The face of the country was well but not too closely covered with specimens of the red and white gum, and paperbark tree, and several others. The timber was but small, the diameter of the largest, a red gum, 18 inches.

Ever and anon the sparkling brilliant lizards darted down from their resting places among the boughs, so rapid in their fearful escape, that they caught the eye more like a flash of momentary light, than living, moving forms. We flushed in the course of the day a white bird, or at least nearly so, with a black ring round the neck, and a bill crooked like the ibis, which bird indeed, except in colour, it more resembles than any I have ever seen.*

(*Footnote.
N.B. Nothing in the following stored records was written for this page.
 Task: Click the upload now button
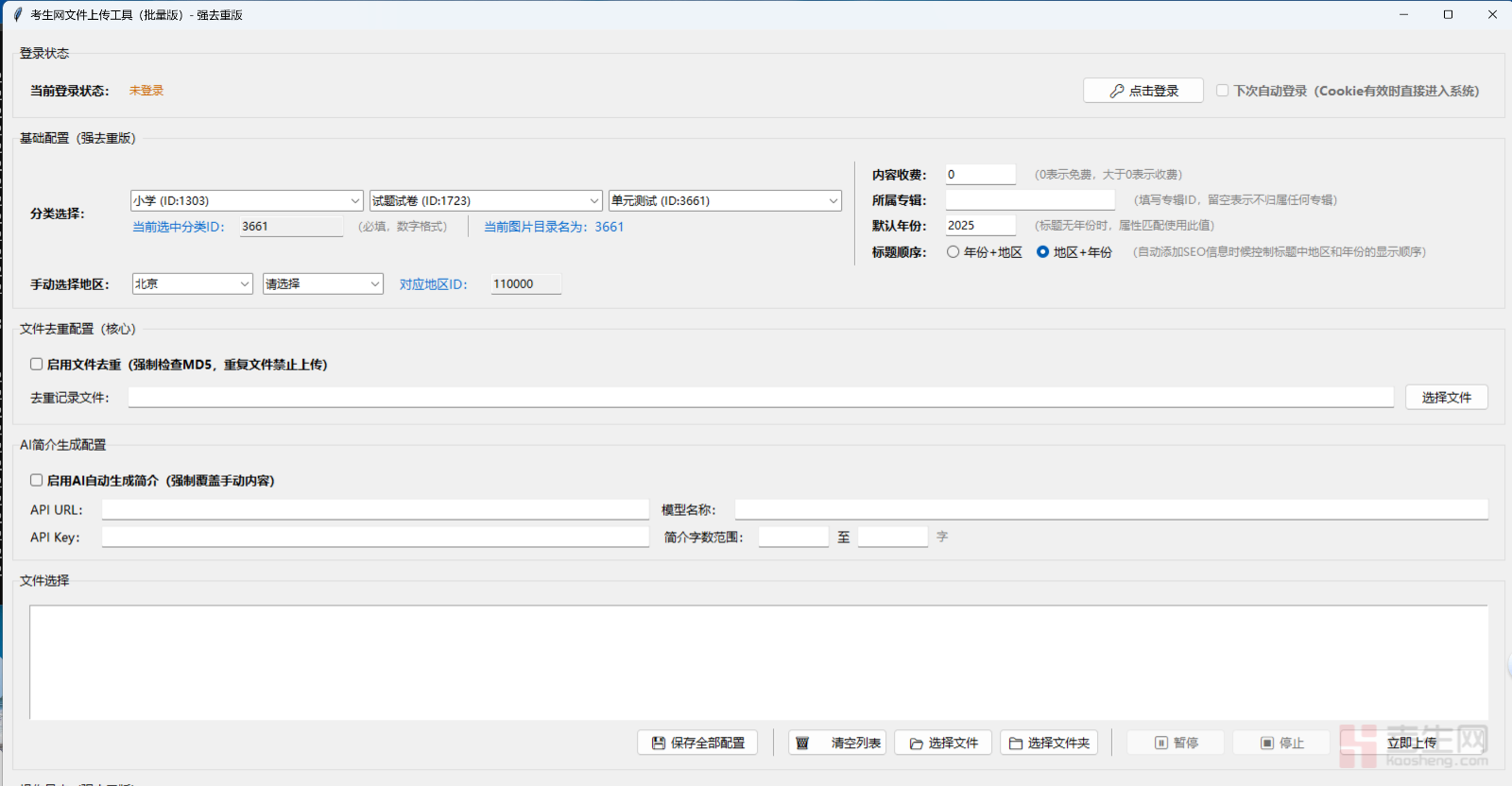point(1411,743)
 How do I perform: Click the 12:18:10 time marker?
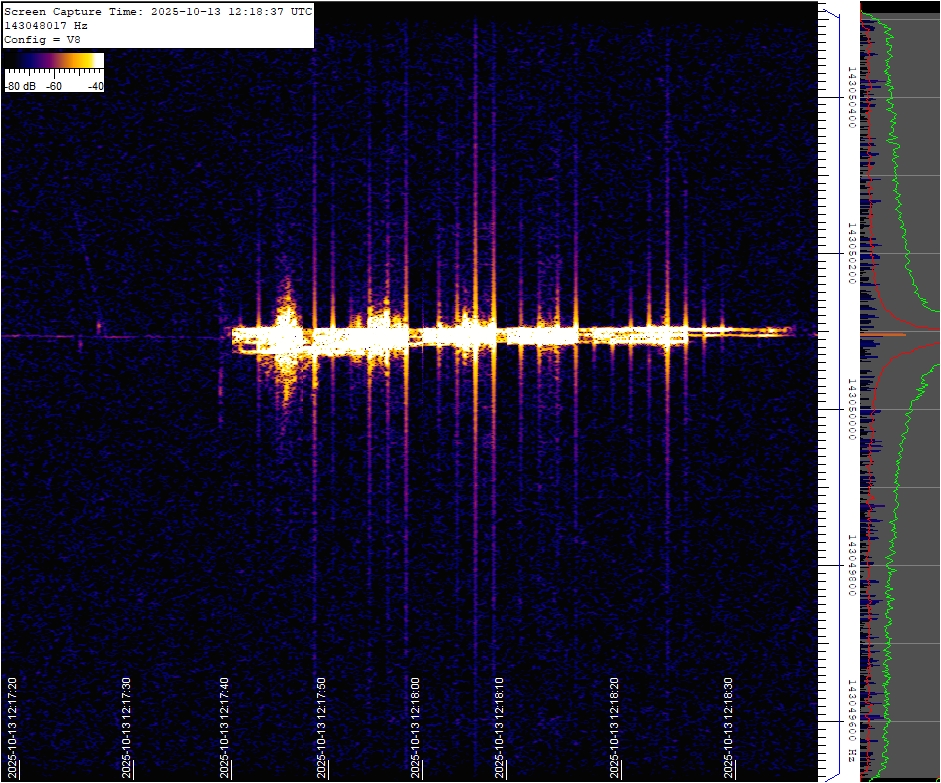pyautogui.click(x=500, y=725)
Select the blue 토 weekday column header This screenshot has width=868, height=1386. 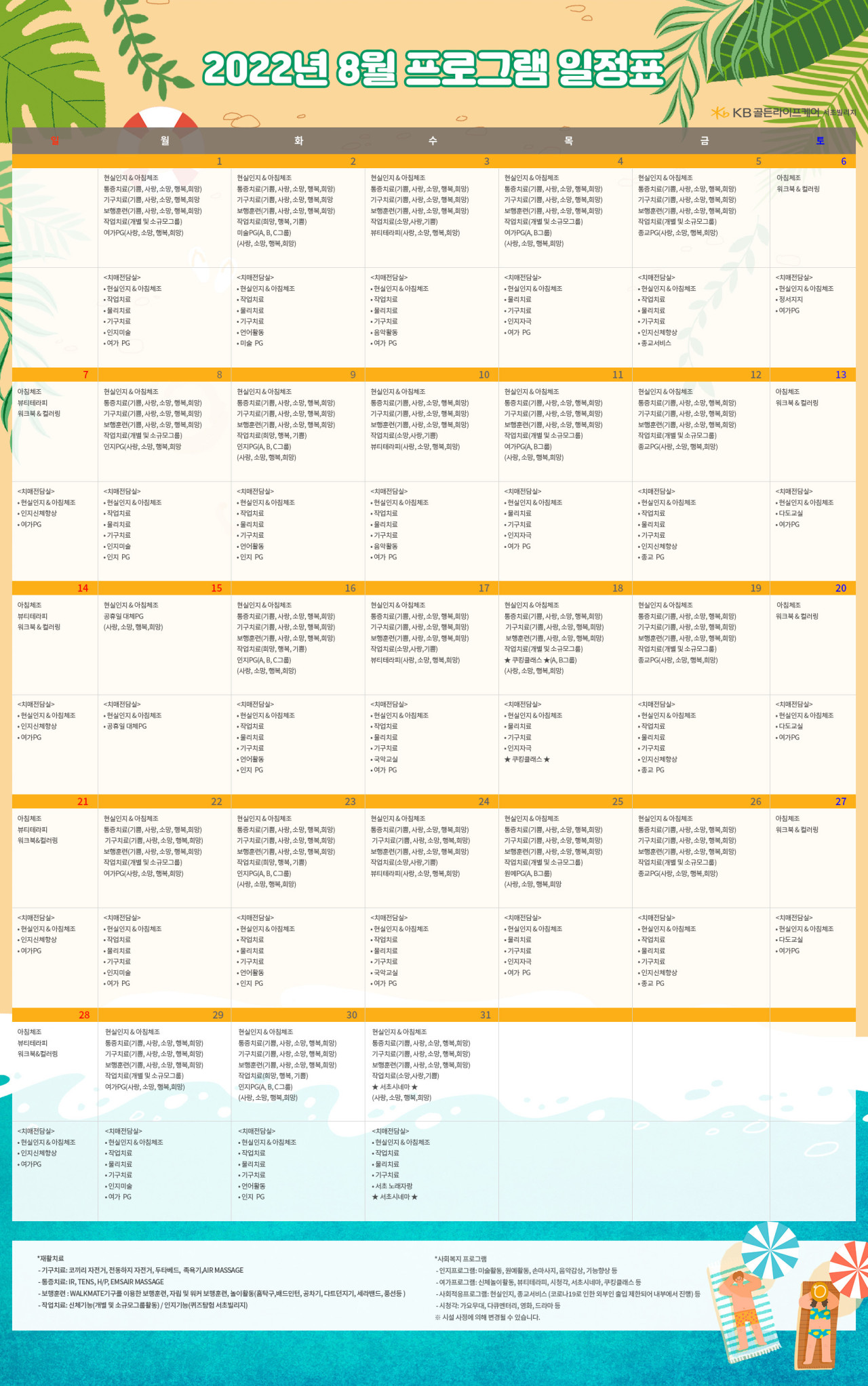click(x=820, y=140)
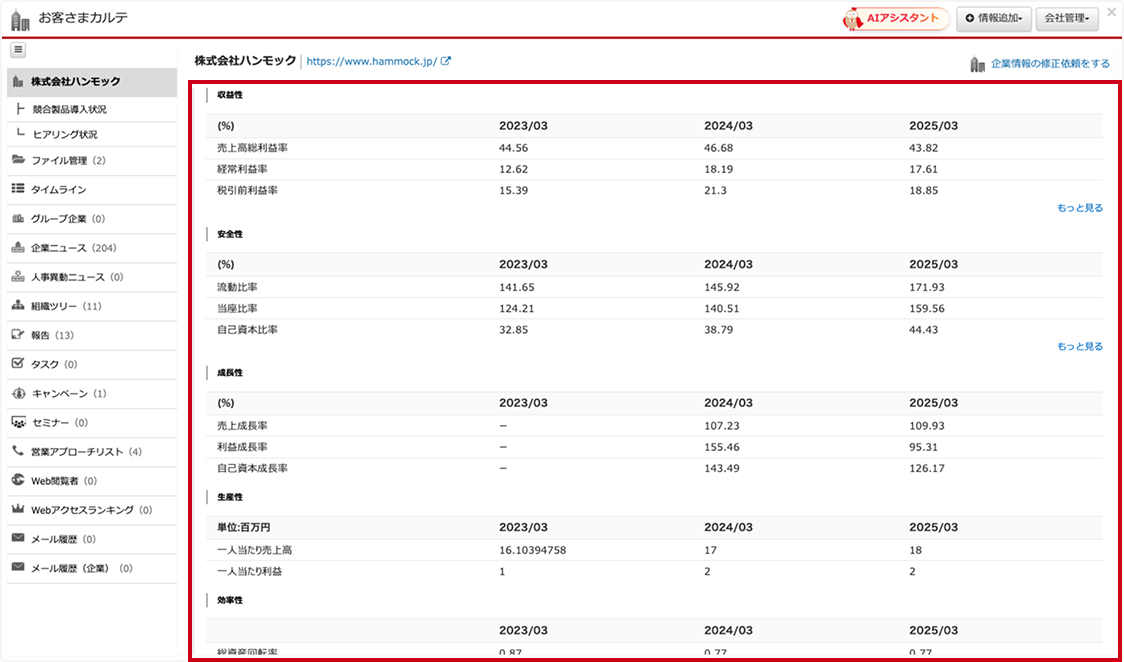Show more rows under 収益性 with もっと見る
Screen dimensions: 1124x662
[1079, 208]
Since ascertained to be an Ibis--the Threskiornis strictipennis.)

Among the trees seen in the course of this ramble, I had almost forgotten to mention one which struck me more than any other from its resemblance to a kind of cotton tree, used by the natives of the South Sea islands in building their canoes.

February 7.

The day following we secured several boat-loads of rainwater, deposited in the holes of the rocks, near our temporary observatory, and were the better pleased with our success, as our well-digging had proved unsuccessful.

GEOLOGY OF THE CLIFFS.

There was something particularly striking in the geological formation of the cliffs that form the western side of this bay: and which rise from 70 to 90 feet in height, their bases apparently resting amid huge and irregular masses of the same white sandstone as that which forms the cliffs themselves, and from which this massive debris, strewn in all conceivable irregularity and confusion around, appears to have been violently separated by some great internal convulsion.

Some of these great masses, both of the living cliff and ruined blocks beneath, are strangely pierced with a vein or tube of vitreous matter, not less in some instances than 18 inches in diameter. In every place the spot at which this tube entered the rock was indicated by a considerable extent of glazed or smelted surface; but I am not sufficiently versed in the science of geology to offer any specific theory to account for the appearances I have described: the cliffs were rent and cracked in a thousand different ways, and taking into consideration their strange and wrecked appearance, together with the fact that lightning is known to vitrify sand, may we not thus get a clue to the real agency by which these results have been produced?*

(*Footnote. Since this was written, I have consulted my friend, Mr. Darwin, who has kindly examined a specimen I brought away. He pronounces it "a superficial highly ferrugineous sandstone, with concretionary veins and aggregations." The reader should, however, consult Mr. Darwin's work on the Geology of Volcanic Islands page 143.)